■ **YOUR GOAL**: Copy out the lines below without changes, starting at the first line of the records and ending at the line that contains "pos(14,150)".

----

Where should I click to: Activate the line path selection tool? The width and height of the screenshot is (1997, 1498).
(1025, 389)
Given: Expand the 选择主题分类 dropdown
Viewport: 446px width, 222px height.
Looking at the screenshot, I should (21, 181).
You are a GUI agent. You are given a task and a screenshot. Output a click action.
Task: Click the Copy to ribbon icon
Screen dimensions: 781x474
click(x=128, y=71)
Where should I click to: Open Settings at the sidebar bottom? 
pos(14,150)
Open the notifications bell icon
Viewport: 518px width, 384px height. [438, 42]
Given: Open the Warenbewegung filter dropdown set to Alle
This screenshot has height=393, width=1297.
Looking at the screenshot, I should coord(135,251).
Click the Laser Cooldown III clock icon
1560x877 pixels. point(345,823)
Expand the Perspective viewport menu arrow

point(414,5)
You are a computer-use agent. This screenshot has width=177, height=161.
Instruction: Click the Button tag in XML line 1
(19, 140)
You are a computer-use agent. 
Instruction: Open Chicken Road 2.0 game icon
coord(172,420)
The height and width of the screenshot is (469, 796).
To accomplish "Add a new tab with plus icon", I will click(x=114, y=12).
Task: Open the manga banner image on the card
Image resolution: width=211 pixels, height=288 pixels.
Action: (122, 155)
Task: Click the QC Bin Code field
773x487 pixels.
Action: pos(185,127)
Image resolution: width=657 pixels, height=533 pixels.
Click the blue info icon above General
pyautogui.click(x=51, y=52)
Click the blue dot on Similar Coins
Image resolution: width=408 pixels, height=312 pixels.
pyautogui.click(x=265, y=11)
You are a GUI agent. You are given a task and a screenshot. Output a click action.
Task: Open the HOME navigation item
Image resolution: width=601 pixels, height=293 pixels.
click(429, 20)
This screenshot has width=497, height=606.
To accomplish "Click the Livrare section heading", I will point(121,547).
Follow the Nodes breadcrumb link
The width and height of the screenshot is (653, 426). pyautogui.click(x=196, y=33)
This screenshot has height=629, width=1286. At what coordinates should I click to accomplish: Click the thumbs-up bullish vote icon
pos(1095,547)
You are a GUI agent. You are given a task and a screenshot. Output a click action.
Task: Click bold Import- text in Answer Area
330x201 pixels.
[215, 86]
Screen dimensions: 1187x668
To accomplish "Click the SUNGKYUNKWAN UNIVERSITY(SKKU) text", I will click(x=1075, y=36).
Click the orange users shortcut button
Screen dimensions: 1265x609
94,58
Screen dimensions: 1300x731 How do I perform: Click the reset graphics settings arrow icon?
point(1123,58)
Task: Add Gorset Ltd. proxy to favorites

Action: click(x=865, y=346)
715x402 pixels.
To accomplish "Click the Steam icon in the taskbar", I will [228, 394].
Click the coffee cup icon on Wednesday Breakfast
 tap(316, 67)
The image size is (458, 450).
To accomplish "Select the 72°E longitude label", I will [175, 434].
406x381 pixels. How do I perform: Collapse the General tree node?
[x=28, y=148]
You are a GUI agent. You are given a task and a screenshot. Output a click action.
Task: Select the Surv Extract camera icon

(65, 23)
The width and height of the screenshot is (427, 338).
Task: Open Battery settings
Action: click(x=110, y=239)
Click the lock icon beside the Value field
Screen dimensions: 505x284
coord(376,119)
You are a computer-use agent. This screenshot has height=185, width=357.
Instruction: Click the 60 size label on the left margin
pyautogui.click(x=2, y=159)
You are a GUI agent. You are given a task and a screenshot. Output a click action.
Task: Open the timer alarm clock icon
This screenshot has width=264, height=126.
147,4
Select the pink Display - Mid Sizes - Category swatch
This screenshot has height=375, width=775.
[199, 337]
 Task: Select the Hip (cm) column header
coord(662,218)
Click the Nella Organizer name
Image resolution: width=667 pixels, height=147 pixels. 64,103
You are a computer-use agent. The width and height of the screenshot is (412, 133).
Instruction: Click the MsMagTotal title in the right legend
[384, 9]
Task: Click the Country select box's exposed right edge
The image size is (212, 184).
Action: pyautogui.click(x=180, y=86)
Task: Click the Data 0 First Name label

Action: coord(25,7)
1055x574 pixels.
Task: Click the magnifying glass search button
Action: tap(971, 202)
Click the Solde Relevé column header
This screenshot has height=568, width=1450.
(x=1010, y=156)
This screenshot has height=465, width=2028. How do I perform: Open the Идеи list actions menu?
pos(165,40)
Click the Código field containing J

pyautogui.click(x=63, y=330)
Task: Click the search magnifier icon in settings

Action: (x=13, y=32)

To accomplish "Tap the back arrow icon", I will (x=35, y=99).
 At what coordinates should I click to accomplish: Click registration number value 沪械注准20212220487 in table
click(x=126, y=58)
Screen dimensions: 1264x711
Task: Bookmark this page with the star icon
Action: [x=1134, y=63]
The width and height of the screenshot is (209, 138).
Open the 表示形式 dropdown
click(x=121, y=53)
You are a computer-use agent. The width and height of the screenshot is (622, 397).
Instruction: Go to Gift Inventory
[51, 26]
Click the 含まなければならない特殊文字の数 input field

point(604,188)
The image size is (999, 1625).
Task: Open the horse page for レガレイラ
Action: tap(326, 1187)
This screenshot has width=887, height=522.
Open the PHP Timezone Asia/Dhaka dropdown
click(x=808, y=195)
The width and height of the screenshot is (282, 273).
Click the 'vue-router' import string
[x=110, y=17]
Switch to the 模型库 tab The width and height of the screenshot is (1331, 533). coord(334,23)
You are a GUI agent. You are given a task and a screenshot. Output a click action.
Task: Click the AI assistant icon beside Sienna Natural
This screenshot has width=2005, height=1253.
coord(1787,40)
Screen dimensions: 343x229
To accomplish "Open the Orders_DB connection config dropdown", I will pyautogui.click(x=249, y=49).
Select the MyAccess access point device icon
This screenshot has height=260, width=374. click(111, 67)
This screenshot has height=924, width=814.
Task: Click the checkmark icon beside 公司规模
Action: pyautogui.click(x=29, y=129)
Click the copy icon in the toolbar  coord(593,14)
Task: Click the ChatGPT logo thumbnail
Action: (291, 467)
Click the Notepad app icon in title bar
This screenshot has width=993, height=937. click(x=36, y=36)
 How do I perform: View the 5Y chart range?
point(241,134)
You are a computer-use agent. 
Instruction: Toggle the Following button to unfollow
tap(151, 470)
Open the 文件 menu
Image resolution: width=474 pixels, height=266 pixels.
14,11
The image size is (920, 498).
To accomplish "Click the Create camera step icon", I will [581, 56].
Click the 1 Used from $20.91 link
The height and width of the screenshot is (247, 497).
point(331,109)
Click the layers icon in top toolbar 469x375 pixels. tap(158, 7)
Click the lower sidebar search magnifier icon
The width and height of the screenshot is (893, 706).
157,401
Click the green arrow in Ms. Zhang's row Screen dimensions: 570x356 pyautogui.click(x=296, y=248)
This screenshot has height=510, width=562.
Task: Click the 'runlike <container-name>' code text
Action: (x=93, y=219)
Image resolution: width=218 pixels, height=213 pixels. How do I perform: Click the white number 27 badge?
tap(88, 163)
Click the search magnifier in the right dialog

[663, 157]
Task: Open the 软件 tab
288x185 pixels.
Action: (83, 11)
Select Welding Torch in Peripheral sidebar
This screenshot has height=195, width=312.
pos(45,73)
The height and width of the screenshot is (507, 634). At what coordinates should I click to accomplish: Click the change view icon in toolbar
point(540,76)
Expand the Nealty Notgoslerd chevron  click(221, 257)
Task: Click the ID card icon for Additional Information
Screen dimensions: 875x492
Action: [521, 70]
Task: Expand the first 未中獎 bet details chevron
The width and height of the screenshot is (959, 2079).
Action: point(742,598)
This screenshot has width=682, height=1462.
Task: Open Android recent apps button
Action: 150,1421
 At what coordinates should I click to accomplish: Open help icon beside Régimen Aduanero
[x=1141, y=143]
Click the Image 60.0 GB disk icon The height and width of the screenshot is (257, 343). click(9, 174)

----

■ **FINISHED EXERCISE**:
Where should I click to: Activate the line path selection tool? The width and height of the screenshot is (1997, 1498).
(1025, 389)
Given: Expand the 选择主题分类 dropdown
Viewport: 446px width, 222px height.
Looking at the screenshot, I should (21, 181).
You are a GUI agent. You are given a task and a screenshot. Output a click action.
Task: Click the Copy to ribbon icon
Screen dimensions: 781x474
click(x=128, y=71)
Where should I click to: Open Settings at the sidebar bottom? 
pos(14,150)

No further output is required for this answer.